An exact copy, beginning at the line containing "Task: Click the Nom du serveur KNX field" and ending at the final line of the records that follow, is the answer; it has no pictures and no other text.
-- Opening Marker --
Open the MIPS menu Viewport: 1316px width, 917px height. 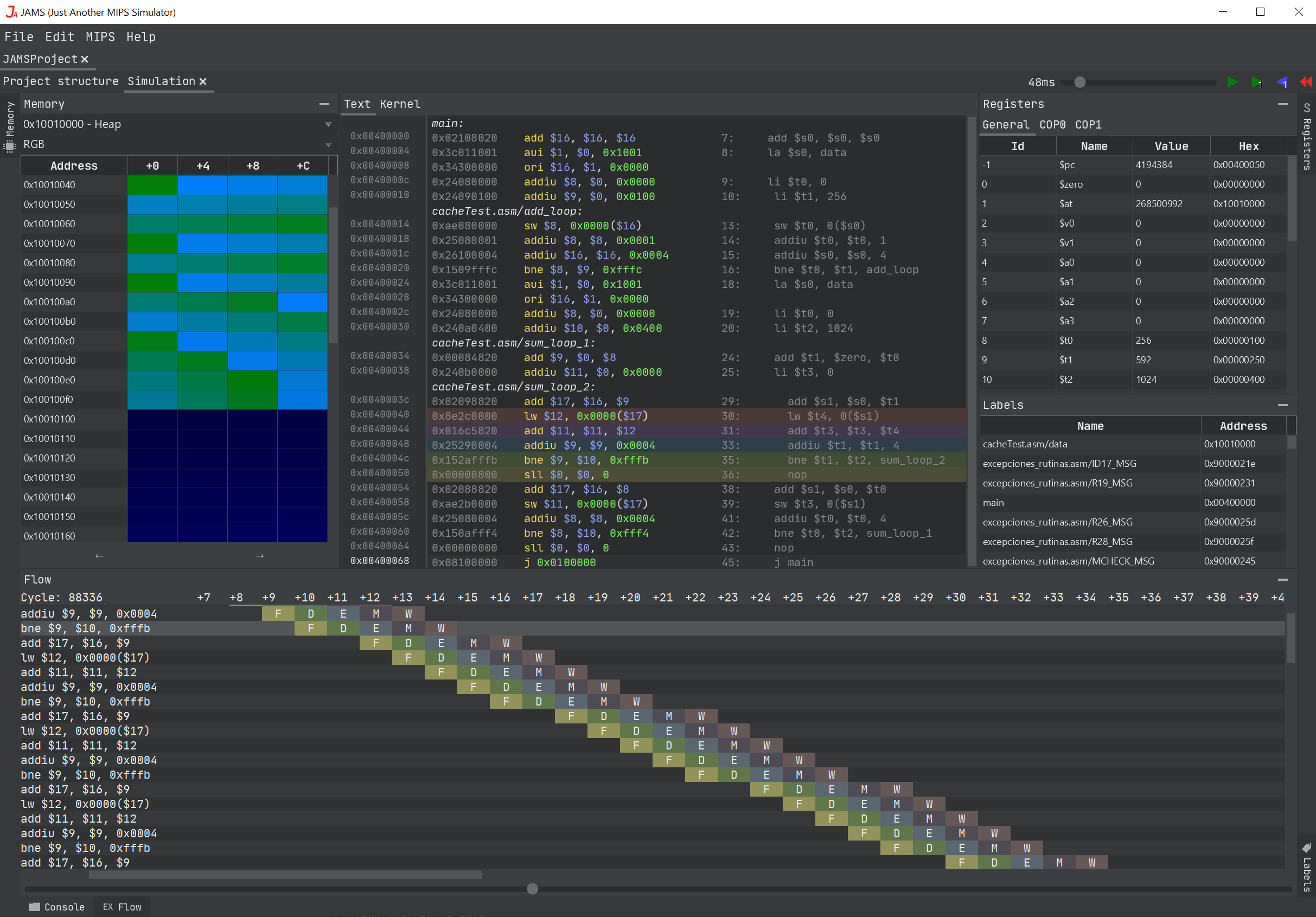tap(100, 37)
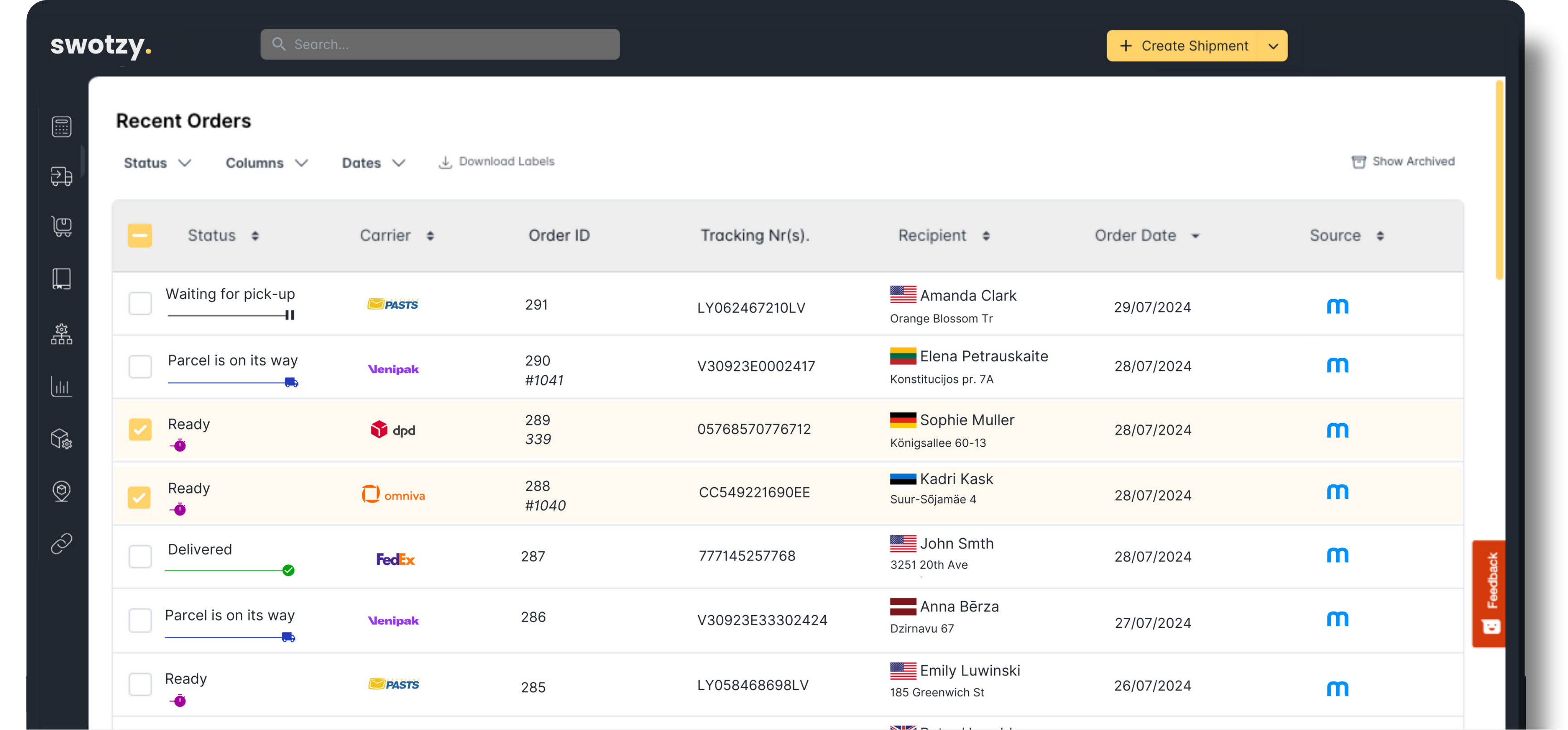Open the package settings box icon
The image size is (1568, 730).
pyautogui.click(x=62, y=439)
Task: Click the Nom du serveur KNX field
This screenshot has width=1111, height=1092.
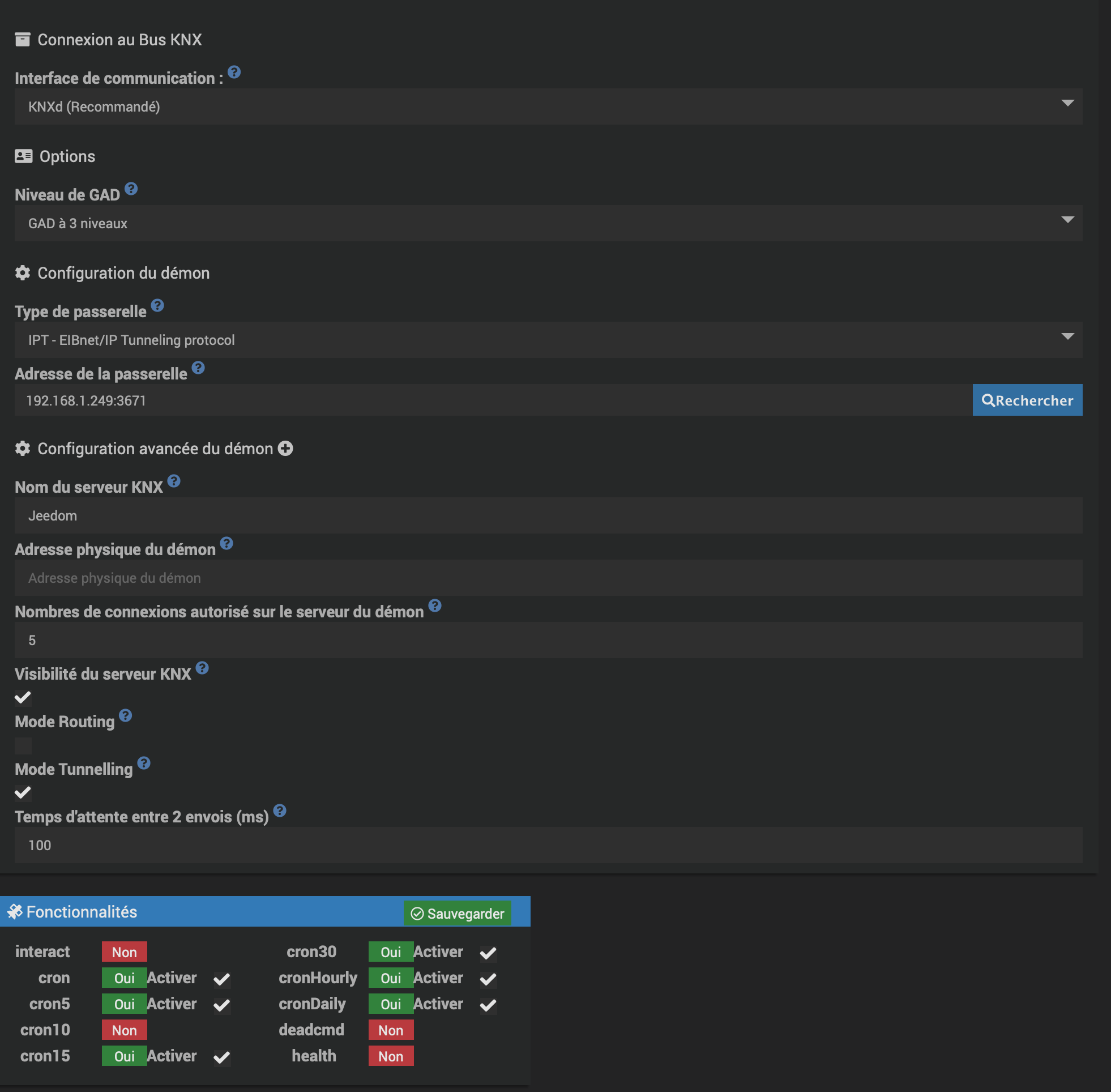Action: point(548,515)
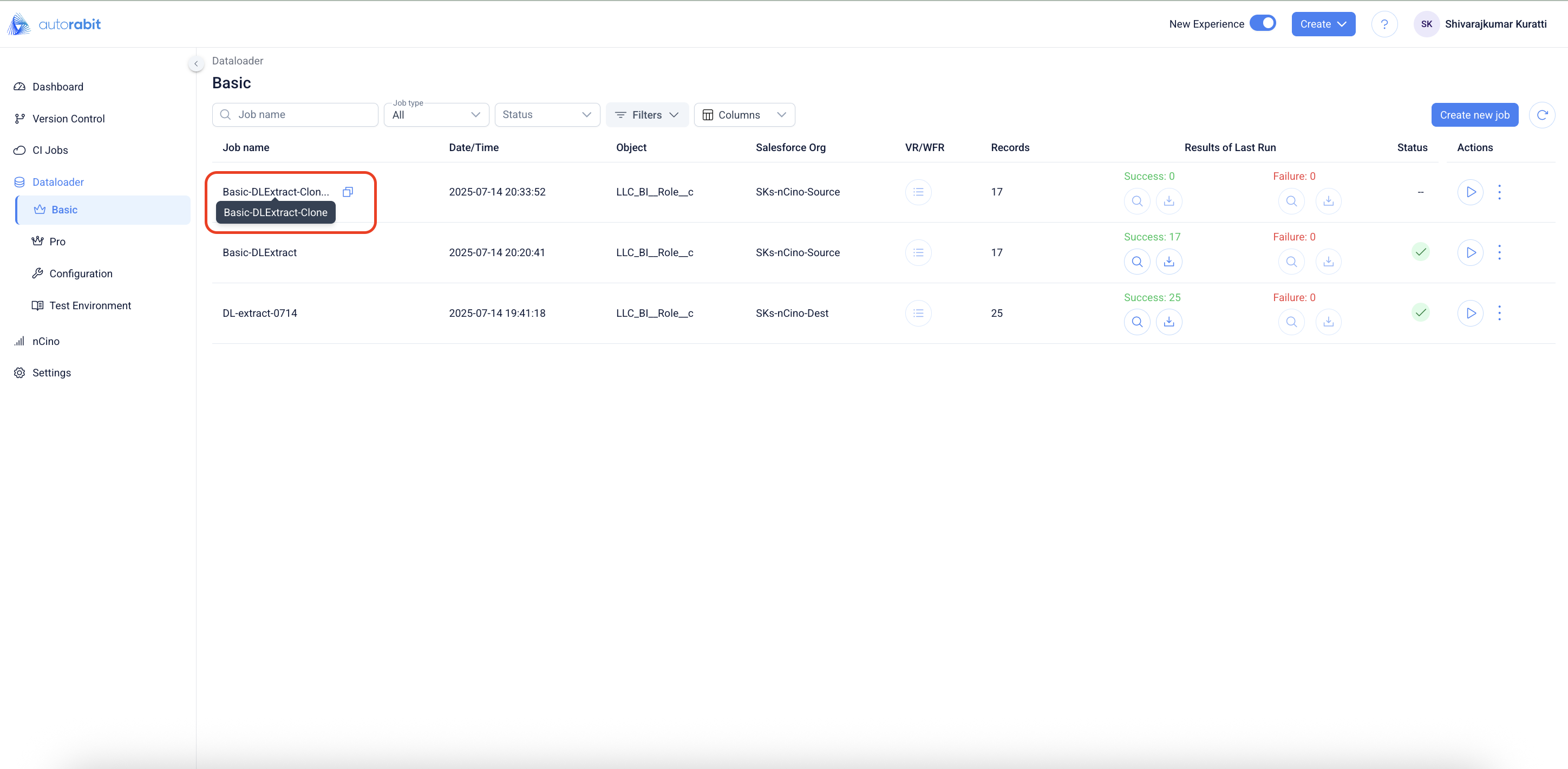Open the help question mark icon
1568x769 pixels.
pyautogui.click(x=1384, y=24)
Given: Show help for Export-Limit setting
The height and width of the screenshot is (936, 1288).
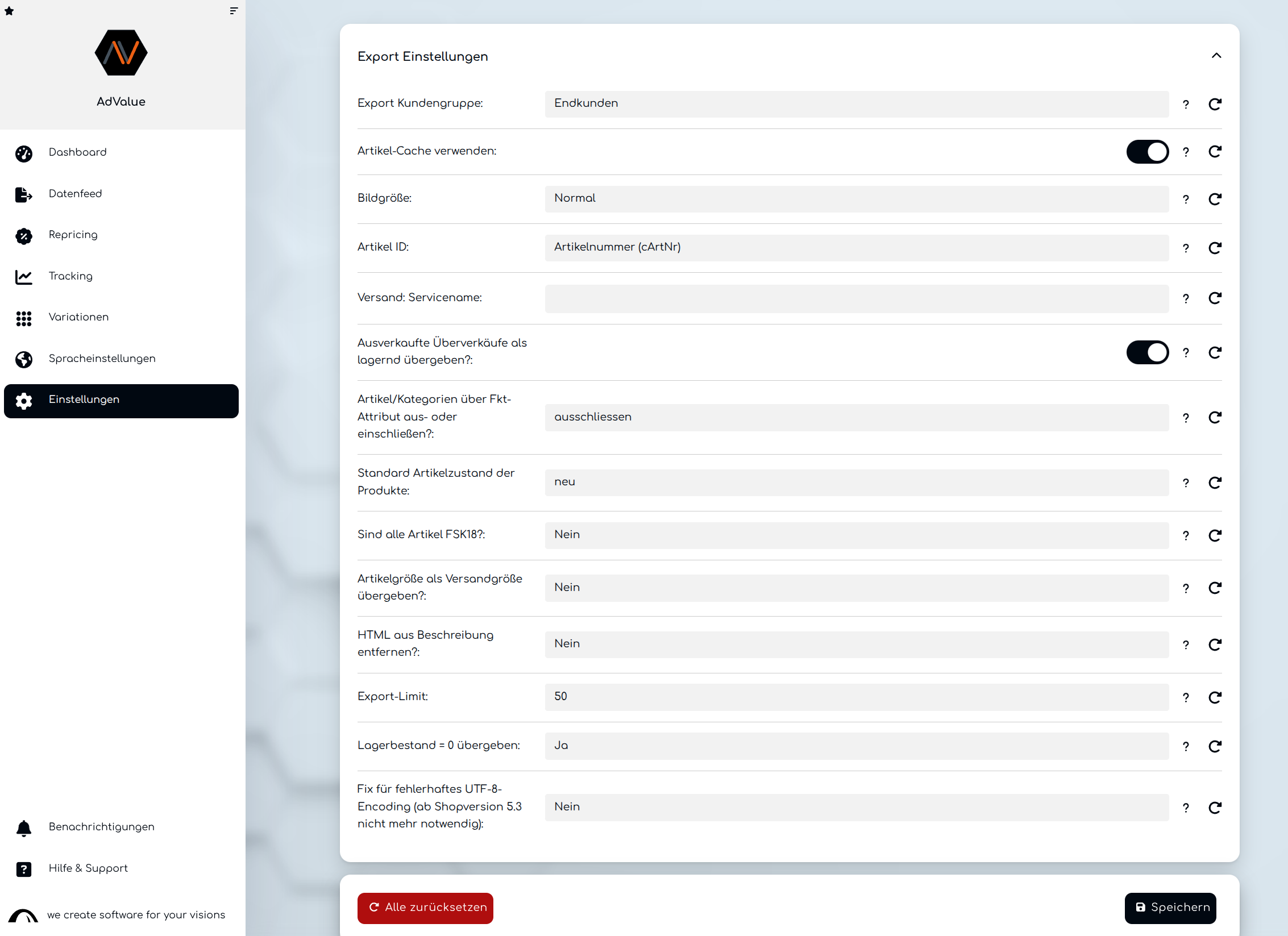Looking at the screenshot, I should [x=1186, y=698].
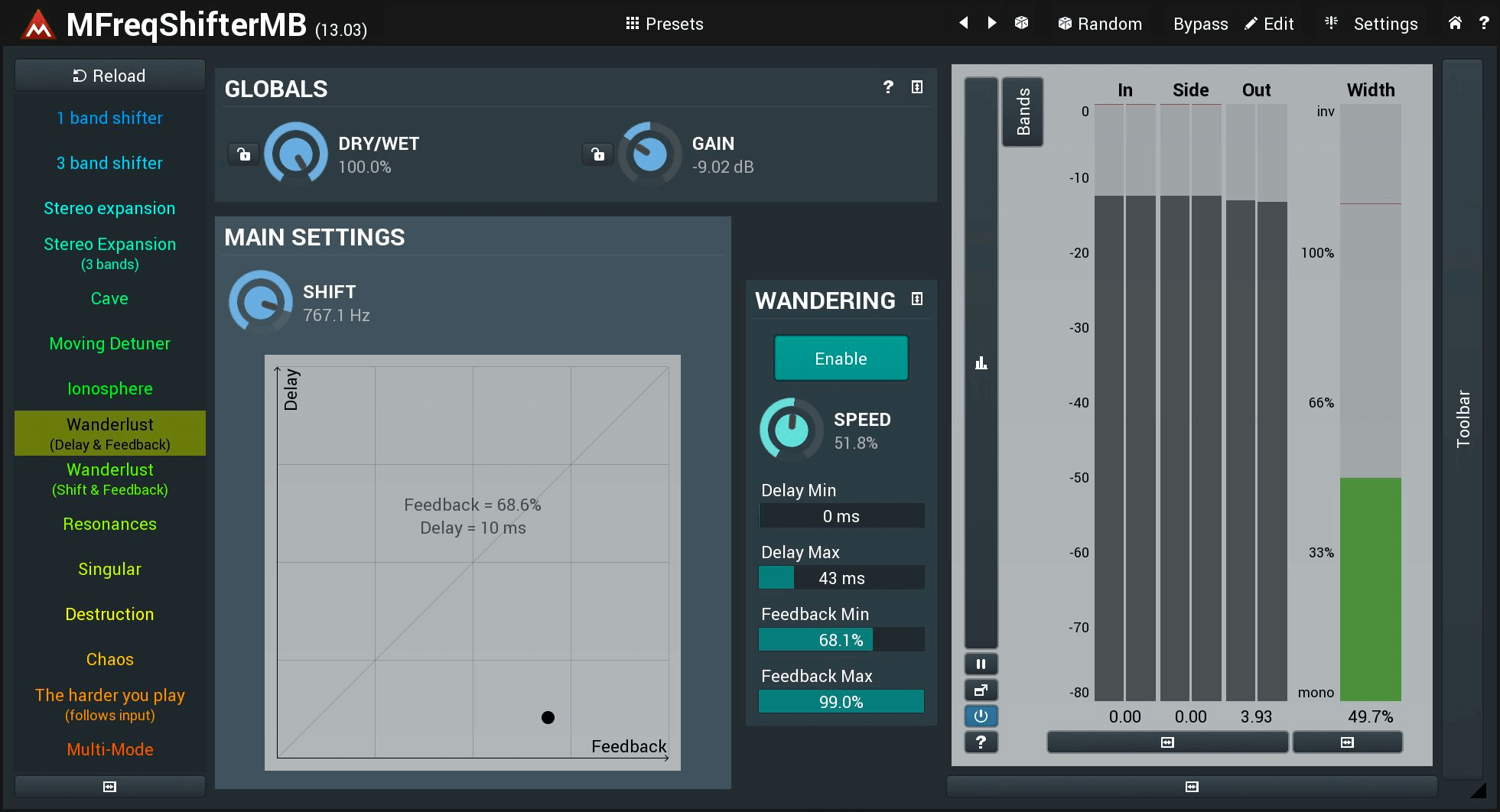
-- Closing Marker --
__Task response__:
Task: Click the Nom du serveur KNX field
This screenshot has width=1111, height=1092.
Action: point(548,515)
Open the help question mark icon
1568x769 pixels.
pyautogui.click(x=1384, y=24)
Given: Show help for Export-Limit setting
The height and width of the screenshot is (936, 1288).
Looking at the screenshot, I should [x=1186, y=698].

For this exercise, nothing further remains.